◆ What you have to do: Reproduce every line of the rows below word for word, leaving out the pictures.

Rows for locating text and elements

☆ ☆ ☆ ☆ ☆

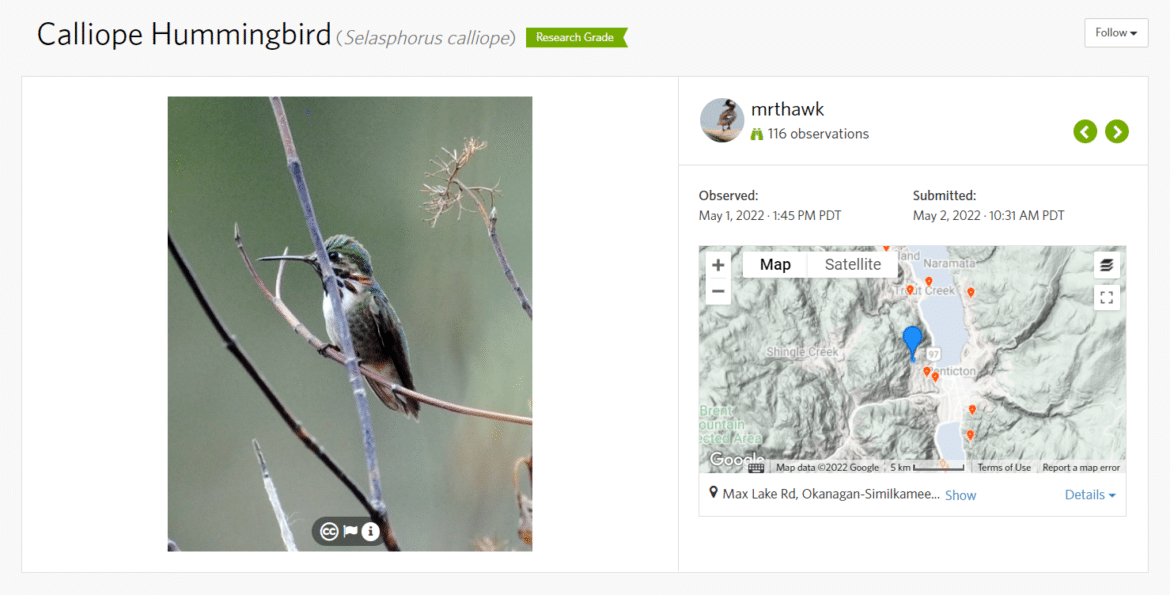
Task: Open map layers icon
Action: [x=1107, y=265]
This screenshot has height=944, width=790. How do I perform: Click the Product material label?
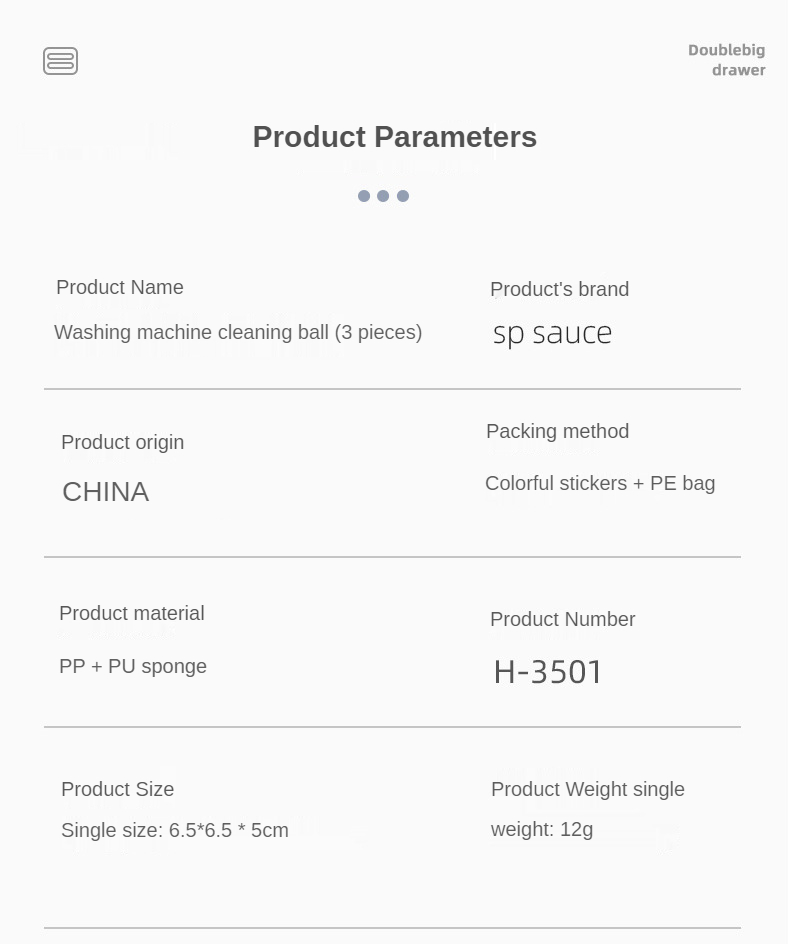131,614
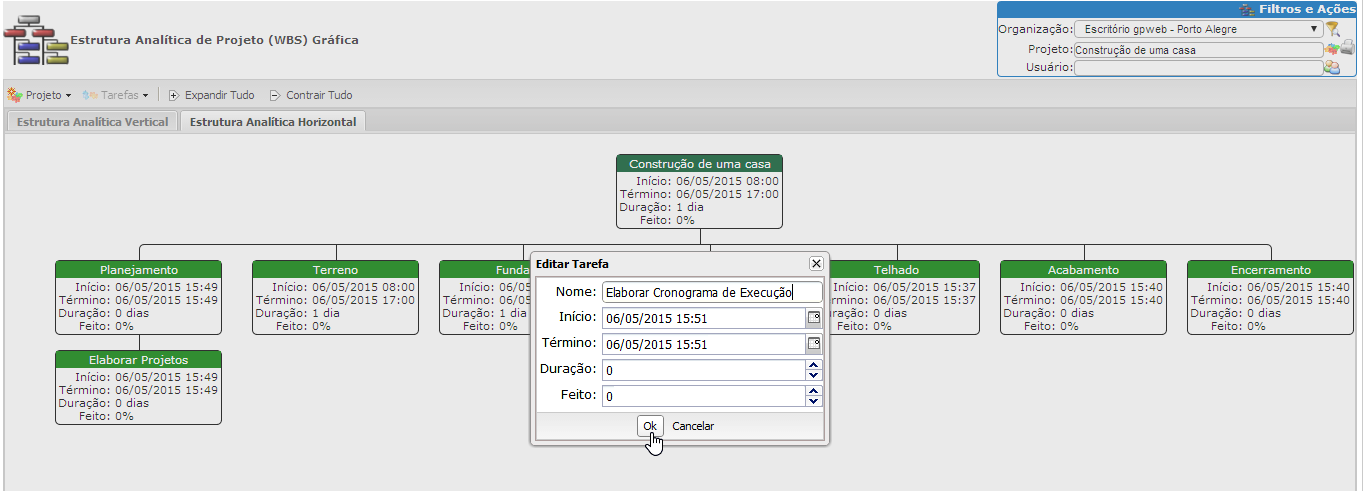
Task: Click the printer icon in Filtros e Ações
Action: click(1347, 48)
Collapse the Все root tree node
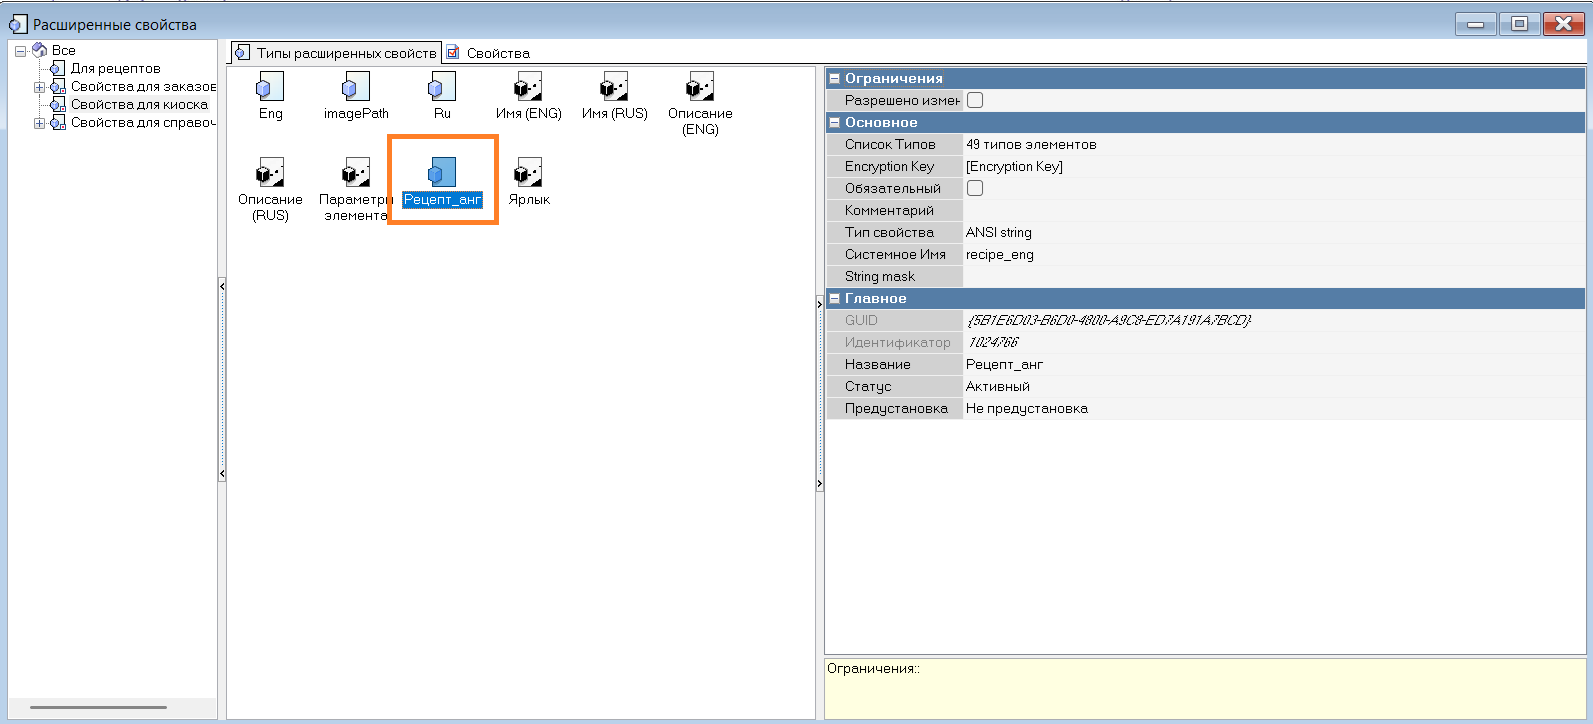Image resolution: width=1593 pixels, height=724 pixels. [20, 51]
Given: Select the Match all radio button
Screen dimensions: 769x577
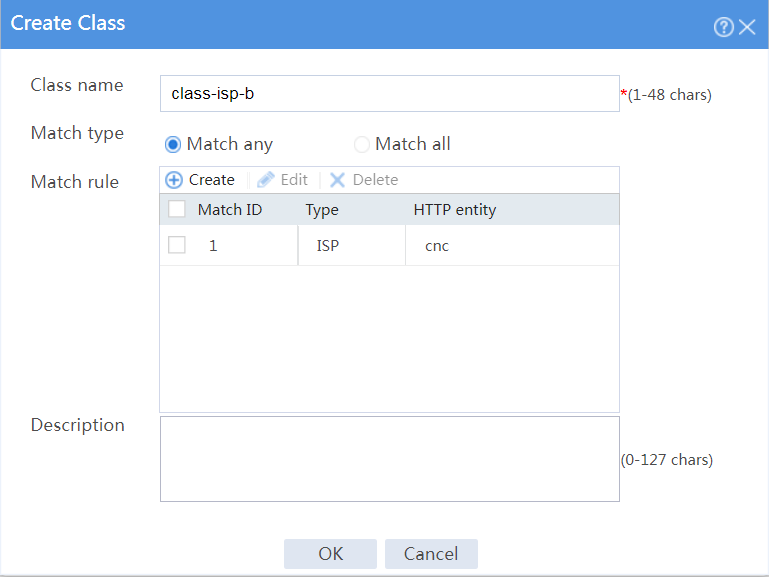Looking at the screenshot, I should point(361,145).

☆ ☆ ☆ ☆ ☆

◆ Answer to this exercise:
Task: Open map layers icon
Action: [x=1107, y=265]
This screenshot has height=944, width=790. How do I perform: Click the Product material label?
131,614
Task: Click the printer icon in Filtros e Ações
Action: click(1347, 48)
Collapse the Все root tree node
Image resolution: width=1593 pixels, height=724 pixels. [20, 51]
Given: Select the Match all radio button
Screen dimensions: 769x577
Looking at the screenshot, I should point(361,145).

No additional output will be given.